Bottom Line: Cultist Simulator is a brilliantly infuriating puzzle box that redefines narrative gaming. It rewards intellect and patience with profound storytelling, but its deliberate, unapologetic opacity will repel as many as it captivates.
The Onboarding Is a Sheer Cliff
Most games give you a gentle slope. Cultist Simulator presents you with a sheer, unyielding cliff face and expects you to find the handholds. The first hour is a masterclass in intentional confusion. You are given cards like "Health," "Reason," and "Passion," and verbs like "Work" and "Dream." You drag a card to a slot, a timer starts, and something happens. Often, that something is bad. Your health becomes an illness. Your money runs out. You gain "Dread" for no discernible reason.
This isn't poor design; it is the entire point. The initial struggle mirrors the protagonist's own fumbling journey into the occult. The first time you successfully study a dusty tome and extract a single, intelligible piece of lore, the feeling isn't one of guided accomplishment but of genuine, hard-won epiphany. You didn't follow a quest marker; you conducted an experiment and it yielded a result. This commitment to making the player think is the game's greatest strength and its most divisive feature.
A Clockwork of Whispers
Once you grasp the fundamentals, the game reveals its true nature: a terrifyingly intricate clockwork of interlocking systems. The main loop is a constant, real-time battle against entropy. Verbs like "Work," "Study," "Explore," and "Talk" are always on cooldown, and your resources are always decaying.

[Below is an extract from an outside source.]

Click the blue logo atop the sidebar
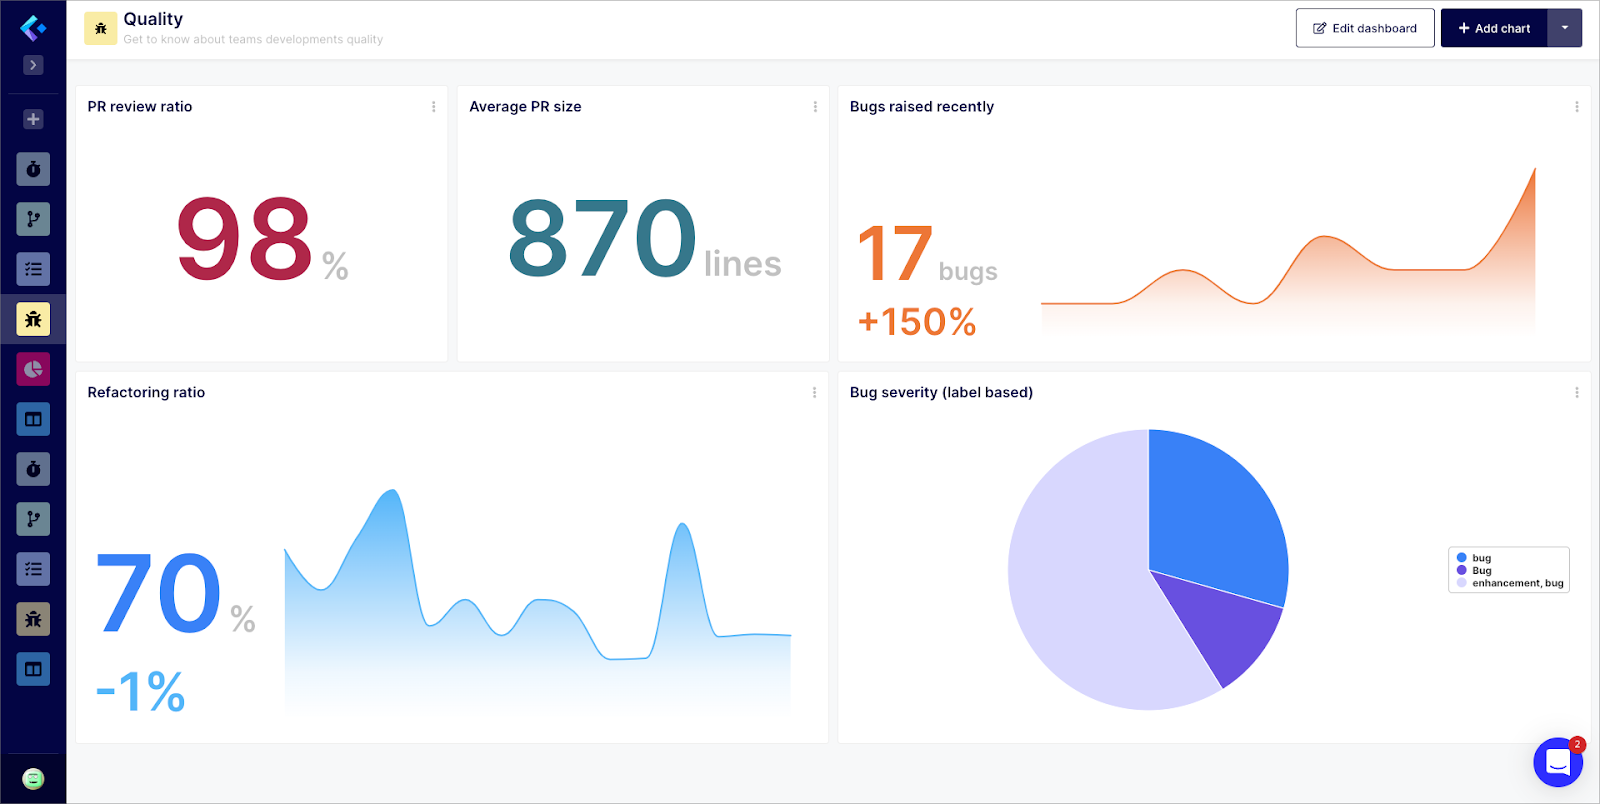Image resolution: width=1600 pixels, height=804 pixels. point(33,27)
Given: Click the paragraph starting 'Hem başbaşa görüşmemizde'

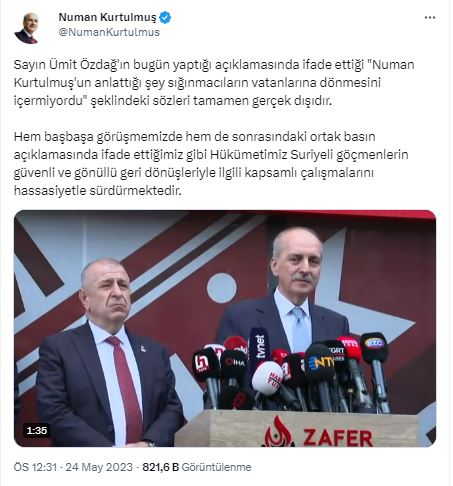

You need money to live, but working might attract unwanted attention. You need to dream to explore the Mansus—the game's ethereal dream-world—but this can invite madness.
This creates a palpable tension that few games can match. At any given moment, you are managing a half-dozen timers simultaneously. A detective is investigating you, requiring you to dispatch a follower to "deal" with him. A strange sickness is consuming your health. You're one coin away from starvation. And all the while, the allure of the esoteric beckons. This mechanical pressure is not just for challenge; it's a narrative device. It makes you feel the harried, secret-filled life of a cult leader, where mundane concerns are just as dangerous as rival long-knowers and the entities that watch from beyond.
The Narrative Is the Reward
The writing is, without exaggeration, the star of the show. Kennedy's prose is sharp, evocative, and dripping with a specific brand of cosmic horror—less about tentacles and more about the unnerving logic of the powers that govern reality. The reward for mastering the game's systems is not a simple "You Win" screen, but access to more of this exquisite, unsettling lore. Discovering the nature of the Hours, the god-like beings who inhabit the Mansus, or piecing together the history of a particular rite from scattered texts across multiple playthroughs, is the ultimate prize. The story isn't a linear path but a mosaic you assemble yourself, run after run, failure after failure.